Friday, September 28, 2007

Police-state tactics more than a think-tank theory

Is this the America we want—a government obsessed with secrecy, denying citizens constitutional rights, justifying torture, kidnapping "suspects" and holding them incommunicado without charges, seizing people out of their sleep and spiriting them away, keeping files on citizens who write critically of the Bush administration?

Such harsh and suffocating denial of liberties led American colonists to revolt against the vile reign of King George and to establish a constitutional government built on the rights of individuals.

Many in the Wood River Valley still are smarting over the tactics of Immigration and Customs Enforcement agents who raided homes and seized 22 people for various violations—and whose names or whereabouts ICE refuses to release.

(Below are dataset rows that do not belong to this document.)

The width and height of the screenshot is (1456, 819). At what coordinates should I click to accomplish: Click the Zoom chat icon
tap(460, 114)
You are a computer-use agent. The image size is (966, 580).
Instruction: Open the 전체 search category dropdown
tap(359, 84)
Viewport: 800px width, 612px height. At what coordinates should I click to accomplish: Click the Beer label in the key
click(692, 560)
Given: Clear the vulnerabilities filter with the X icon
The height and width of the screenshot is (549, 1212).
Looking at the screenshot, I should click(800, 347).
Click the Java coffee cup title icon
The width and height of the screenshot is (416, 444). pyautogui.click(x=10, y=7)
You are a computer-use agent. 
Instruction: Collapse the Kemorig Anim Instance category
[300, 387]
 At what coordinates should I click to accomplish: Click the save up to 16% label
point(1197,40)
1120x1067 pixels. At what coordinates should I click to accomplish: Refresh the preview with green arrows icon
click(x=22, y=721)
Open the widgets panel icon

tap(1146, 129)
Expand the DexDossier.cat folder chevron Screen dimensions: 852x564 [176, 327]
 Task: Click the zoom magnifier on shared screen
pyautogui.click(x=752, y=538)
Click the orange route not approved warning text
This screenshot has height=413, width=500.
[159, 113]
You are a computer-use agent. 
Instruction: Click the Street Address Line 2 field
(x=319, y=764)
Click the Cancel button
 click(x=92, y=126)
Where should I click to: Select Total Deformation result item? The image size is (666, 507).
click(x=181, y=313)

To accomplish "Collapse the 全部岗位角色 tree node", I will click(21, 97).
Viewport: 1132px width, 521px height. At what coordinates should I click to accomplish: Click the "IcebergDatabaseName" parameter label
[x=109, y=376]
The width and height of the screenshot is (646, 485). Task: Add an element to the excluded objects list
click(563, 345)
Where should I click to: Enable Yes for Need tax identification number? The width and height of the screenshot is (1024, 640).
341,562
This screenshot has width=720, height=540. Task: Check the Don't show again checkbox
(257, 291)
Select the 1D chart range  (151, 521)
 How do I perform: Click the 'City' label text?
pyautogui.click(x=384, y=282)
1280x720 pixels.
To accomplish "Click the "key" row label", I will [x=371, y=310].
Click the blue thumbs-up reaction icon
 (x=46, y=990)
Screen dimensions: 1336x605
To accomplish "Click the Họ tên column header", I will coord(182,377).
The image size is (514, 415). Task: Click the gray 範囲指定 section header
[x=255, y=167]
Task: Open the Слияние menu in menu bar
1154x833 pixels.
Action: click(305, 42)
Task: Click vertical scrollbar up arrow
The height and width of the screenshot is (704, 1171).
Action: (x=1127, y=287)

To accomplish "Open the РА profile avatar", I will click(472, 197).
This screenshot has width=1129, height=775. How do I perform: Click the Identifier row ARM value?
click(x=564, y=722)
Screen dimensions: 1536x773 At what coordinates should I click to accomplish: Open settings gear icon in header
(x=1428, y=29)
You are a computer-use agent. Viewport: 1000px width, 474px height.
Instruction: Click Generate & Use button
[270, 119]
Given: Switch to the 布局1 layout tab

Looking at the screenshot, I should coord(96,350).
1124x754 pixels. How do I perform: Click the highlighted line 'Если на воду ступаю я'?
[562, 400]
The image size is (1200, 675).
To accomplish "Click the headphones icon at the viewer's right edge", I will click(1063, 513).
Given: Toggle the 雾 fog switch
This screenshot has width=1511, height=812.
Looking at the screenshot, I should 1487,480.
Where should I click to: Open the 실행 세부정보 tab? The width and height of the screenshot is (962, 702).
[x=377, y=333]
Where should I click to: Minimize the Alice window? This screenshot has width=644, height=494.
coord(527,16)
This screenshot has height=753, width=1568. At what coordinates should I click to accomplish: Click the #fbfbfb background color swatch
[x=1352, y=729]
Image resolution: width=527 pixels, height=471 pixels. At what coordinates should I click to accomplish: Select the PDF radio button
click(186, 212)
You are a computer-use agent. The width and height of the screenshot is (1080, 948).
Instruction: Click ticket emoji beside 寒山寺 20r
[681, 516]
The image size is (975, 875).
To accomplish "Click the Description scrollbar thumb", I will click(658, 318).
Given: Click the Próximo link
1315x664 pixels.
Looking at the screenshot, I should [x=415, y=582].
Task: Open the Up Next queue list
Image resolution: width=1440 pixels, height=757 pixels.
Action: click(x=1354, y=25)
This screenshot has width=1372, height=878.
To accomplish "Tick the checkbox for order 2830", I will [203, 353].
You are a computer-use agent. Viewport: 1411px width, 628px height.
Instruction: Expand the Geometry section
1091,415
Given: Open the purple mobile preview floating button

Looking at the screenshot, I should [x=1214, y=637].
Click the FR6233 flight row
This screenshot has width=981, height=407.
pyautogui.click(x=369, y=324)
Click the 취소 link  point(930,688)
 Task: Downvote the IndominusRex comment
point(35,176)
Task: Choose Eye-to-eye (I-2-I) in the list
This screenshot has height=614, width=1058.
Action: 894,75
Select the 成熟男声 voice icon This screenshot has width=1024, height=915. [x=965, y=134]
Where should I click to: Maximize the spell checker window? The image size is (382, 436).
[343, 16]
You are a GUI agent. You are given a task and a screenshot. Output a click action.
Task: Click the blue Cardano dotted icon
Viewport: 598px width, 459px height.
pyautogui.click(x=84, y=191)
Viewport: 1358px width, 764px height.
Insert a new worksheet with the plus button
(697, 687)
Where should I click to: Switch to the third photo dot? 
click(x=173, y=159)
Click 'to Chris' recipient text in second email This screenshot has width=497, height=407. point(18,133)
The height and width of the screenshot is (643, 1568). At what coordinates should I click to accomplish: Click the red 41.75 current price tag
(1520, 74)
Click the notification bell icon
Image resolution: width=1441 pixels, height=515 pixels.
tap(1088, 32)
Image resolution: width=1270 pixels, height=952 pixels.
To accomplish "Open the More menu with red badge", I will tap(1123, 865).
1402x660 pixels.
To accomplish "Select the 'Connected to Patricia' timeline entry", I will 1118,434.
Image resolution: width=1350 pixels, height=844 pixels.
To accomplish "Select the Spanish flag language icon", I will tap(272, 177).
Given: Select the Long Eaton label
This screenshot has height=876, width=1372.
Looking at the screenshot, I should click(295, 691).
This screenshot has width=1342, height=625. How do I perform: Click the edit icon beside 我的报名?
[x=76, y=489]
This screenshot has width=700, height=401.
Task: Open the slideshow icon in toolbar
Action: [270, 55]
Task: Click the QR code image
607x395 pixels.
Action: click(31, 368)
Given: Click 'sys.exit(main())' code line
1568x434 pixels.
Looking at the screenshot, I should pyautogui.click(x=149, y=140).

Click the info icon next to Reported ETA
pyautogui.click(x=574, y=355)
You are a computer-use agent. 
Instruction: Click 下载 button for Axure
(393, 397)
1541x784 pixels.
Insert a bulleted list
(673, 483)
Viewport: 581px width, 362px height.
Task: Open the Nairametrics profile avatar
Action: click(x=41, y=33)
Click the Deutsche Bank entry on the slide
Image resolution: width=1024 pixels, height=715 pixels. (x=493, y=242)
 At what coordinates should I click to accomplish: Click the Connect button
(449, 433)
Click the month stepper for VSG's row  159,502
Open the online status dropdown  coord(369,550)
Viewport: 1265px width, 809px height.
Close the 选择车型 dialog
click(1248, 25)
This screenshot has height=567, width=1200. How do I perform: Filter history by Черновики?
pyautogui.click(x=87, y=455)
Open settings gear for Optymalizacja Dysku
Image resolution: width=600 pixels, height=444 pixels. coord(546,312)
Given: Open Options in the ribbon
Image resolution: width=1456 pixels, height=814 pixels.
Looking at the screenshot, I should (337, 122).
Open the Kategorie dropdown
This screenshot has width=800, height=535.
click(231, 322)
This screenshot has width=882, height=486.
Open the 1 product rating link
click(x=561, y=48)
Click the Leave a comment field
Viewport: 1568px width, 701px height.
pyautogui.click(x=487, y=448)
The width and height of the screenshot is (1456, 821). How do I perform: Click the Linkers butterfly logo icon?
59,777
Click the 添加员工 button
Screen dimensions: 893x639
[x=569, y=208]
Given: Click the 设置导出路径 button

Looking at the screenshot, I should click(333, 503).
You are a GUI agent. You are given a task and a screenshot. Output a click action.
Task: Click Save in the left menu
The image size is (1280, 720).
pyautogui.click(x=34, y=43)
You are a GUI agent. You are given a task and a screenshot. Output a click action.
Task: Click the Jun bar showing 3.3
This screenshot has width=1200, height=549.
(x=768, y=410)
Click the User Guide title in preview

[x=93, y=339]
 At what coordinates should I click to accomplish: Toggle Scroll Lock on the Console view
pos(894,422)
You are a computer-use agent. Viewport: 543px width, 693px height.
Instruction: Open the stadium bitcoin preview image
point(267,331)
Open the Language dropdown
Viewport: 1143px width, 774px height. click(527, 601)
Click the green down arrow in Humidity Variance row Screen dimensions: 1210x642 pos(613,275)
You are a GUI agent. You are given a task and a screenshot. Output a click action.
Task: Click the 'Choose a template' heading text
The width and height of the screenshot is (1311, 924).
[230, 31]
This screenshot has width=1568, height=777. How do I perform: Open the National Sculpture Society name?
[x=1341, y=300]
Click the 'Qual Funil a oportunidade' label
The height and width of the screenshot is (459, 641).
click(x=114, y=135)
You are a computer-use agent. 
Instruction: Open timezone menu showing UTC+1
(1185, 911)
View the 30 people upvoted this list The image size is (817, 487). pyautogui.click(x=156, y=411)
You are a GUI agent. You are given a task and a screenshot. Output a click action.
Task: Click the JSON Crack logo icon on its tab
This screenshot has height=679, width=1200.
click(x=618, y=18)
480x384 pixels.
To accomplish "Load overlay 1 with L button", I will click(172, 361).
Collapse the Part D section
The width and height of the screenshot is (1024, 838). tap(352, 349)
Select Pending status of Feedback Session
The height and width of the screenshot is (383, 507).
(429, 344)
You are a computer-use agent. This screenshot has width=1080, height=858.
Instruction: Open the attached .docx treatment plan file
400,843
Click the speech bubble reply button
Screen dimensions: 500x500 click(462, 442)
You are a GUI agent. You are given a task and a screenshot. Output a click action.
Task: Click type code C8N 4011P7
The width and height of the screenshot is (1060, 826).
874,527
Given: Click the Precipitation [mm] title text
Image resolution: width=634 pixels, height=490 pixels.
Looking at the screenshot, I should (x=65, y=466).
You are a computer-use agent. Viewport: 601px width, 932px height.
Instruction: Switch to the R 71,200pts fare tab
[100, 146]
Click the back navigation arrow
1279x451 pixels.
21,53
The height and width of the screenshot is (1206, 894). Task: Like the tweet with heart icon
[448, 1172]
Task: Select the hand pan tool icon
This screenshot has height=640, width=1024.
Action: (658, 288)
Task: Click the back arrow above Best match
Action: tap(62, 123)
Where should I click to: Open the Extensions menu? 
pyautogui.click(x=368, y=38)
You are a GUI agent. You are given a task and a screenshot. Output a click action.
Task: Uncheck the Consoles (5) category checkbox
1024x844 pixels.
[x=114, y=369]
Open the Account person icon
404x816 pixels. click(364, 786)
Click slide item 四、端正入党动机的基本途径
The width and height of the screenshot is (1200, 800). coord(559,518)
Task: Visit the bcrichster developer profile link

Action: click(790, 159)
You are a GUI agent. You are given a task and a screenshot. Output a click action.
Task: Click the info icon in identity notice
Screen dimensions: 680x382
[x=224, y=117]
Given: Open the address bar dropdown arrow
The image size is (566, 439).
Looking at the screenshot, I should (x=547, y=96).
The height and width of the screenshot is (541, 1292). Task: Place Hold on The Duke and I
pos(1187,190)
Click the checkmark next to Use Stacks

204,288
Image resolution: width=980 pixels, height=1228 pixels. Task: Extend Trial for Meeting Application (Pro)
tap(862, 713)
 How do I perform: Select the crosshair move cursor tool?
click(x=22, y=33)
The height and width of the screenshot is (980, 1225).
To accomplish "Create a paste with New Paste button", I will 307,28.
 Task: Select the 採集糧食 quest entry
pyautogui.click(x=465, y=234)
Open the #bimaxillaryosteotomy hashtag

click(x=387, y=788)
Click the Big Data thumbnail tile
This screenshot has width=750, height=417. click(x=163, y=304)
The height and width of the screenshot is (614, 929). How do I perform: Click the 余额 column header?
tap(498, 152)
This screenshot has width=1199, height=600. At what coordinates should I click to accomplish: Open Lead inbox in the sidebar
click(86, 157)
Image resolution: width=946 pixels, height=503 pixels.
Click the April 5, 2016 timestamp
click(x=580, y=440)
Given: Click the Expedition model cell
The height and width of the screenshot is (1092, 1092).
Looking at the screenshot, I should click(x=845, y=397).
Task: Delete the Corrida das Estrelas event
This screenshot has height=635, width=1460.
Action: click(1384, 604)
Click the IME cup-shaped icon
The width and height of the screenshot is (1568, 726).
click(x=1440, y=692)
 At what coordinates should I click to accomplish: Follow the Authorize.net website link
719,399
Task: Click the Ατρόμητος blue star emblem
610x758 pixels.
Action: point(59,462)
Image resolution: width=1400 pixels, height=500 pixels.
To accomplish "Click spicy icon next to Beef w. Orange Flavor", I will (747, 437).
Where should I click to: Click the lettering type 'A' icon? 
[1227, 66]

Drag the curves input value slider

Whatever infractions the 22 might have allegedly committed, their specific whereabouts and names should not be undisclosed. Such secrecy reinforces fears about the Bush administration's harsh, secret treatment of persons whom it seizes for alleged crimes in the name of fighting terrorism and ending illegal immigration.

Trust us, ICE's spokesman says. The raids were legal, the 22 who were seized are fine.

If ICE's explanation is suspect, it has the Bush White House to blame.

Bush & Co. for months denied kidnapping and spiriting terrorism suspects off to foreign prisons for harsh interrogation. That was exposed as lie. It also claimed suspects held at Guantanamo were fearsome terrorists receiving humane treatment. That tale, too, fell apart when dozens of the detainees were released from Gitmo and returned to home countries as something less than terrorists and who told of cruelties at Gitmo.

Americans have ample grounds to fear for their freedoms with this government.

Decide for yourself whether Washington's notorious snooping has become a clear and present danger to liberties.

An Ohio fireman was stopped by agents at the Canadian border, then presented with clippings of criticisms he wrote of Bush policies for his hometown newspaper. The agents characterized them as "politically charged" thoughts.

Perhaps aided by other federal agencies, the ability of border agents to match an obscure fireman with published criticism of Bush policies and have copies waiting at a border crossing to confront him smacks of government intent on stifling free speech using fear of an ever-watchful Big Brother.

Blind supporters of this government who naively insist "It can't happen here" are either fools or ignorant of countries that slept while their liberties were gradually stolen by despots claiming to be protectors of the people.